As idas e voltas no historiar nos parágrafos anteriores têm a função de situar a leitora e o leitor com nossa realidade atual. De acordo com José Pio Martins, estamos numa era de Morte do Indivíduo. Se antes Deus morreu, hoje, o sujeito morre. E que tipo de morte é essa? Literal? Simbólica?

No Brasil, por volta de 60.000 indivíduos são assassinados a cada ano. Número brutal que supera muitas guerras recentes. São mortes reais, literais. Essas matanças deveriam causar indignação, sem dúvida – no entanto, essas vidas ceifadas são mescladas a nação, onde um sujeito morto a mais, não faz diferença. Se coletivizou a ideia de morrer, e a morte, passou a ser banalizada de vez, pois se tornou um cotidiano que “ninguém” liga. Nesse sentido, a morte vai além da física, ela se torna simbólica.
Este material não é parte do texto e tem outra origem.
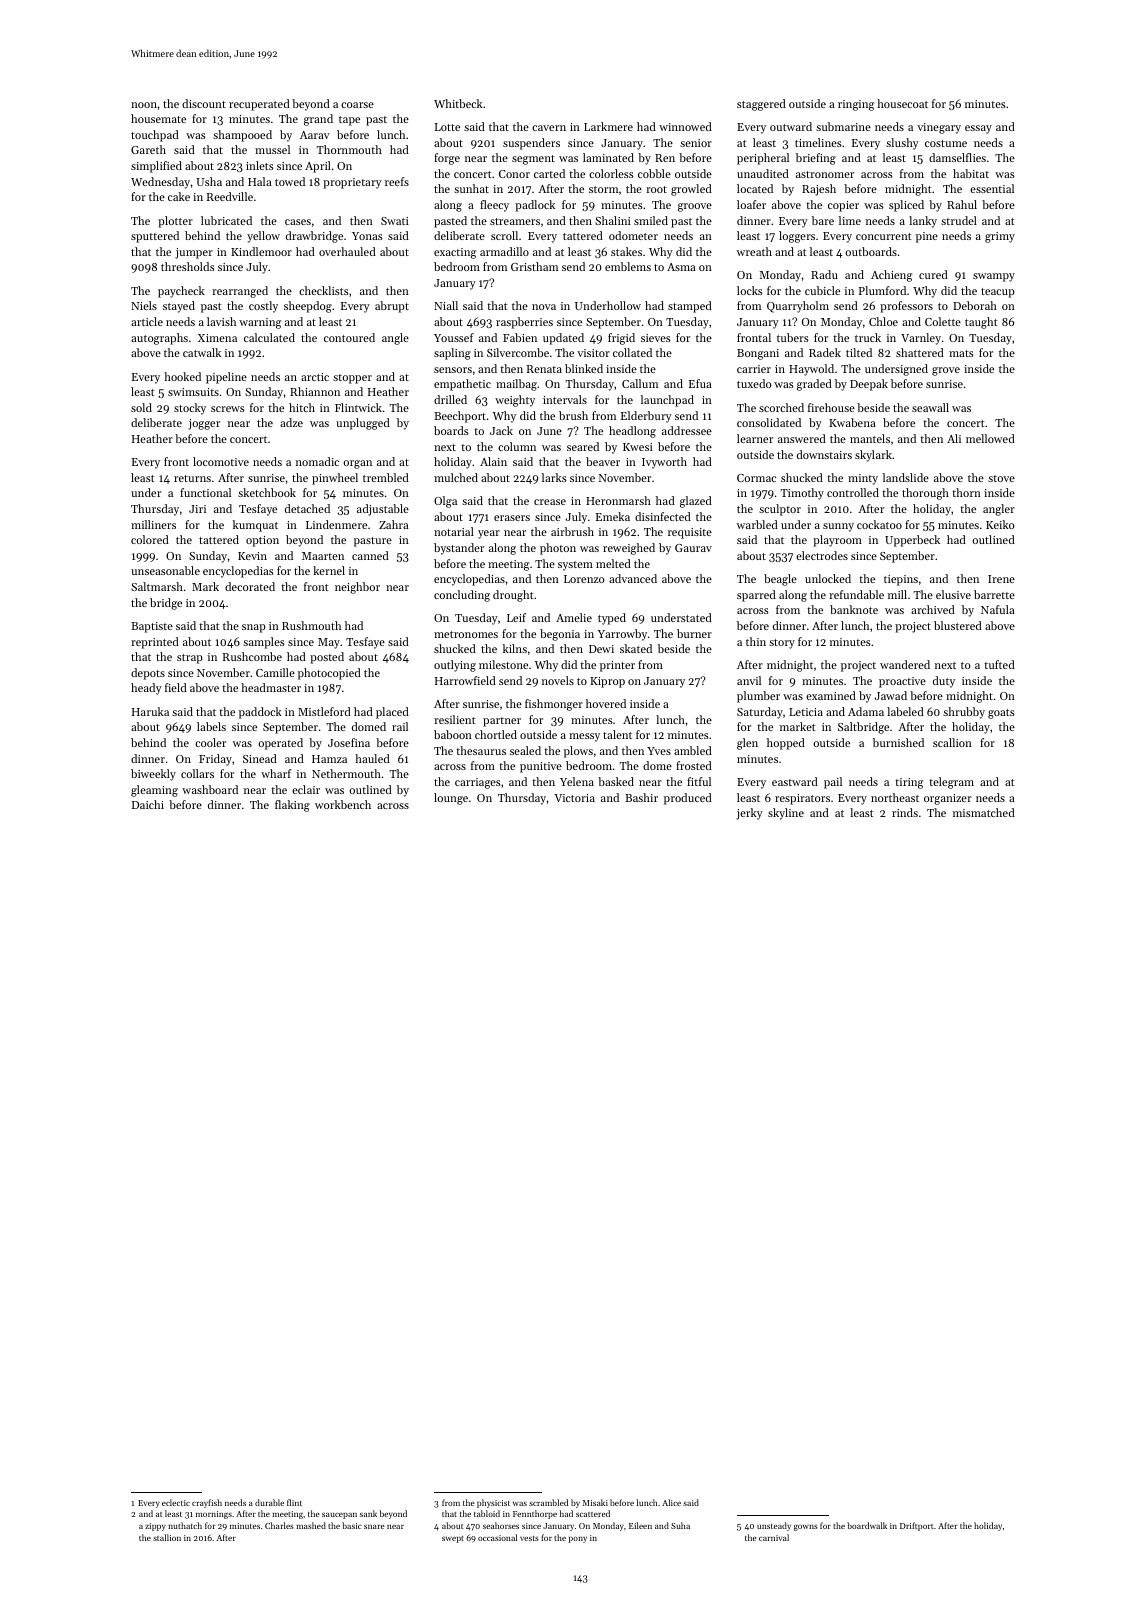 The image size is (1146, 1621). Describe the element at coordinates (629, 549) in the screenshot. I see `reweighed` at that location.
Tanto faz se fulano morreu ou ciclano, no conjunto, são ignorados. Martins adiciona: “Eu não valho nada, você não vale nada. Somos todos descartáveis.”

Se Deus foi morto, o sujeito morreu de vez também – em nome do eclipse da coletividade absoluta do indivíduo.

Referências bibliográficas e periódico:

MARTINS, José Pio. A morte do indivíduo. Leituras na história, São Paulo: Escala, ed. 101, p. 46-47, 2017.

NIETZSCHE, Friederich Wilhelm. A Gaia ciência. Trad. Antonio Carlos Braga. 2. ed. São Paulo: Escala, 2008. (Coleção Grandes Obras do Pensamento Universal, v. 45).

______. Assim falava Zaratustra: um livro para todos e para ninguém. Trad. Ciro Mioranza. São Paulo: Escala, [2007?]. (Coleção Grandes Obras do Pensamento Universal, v. 1).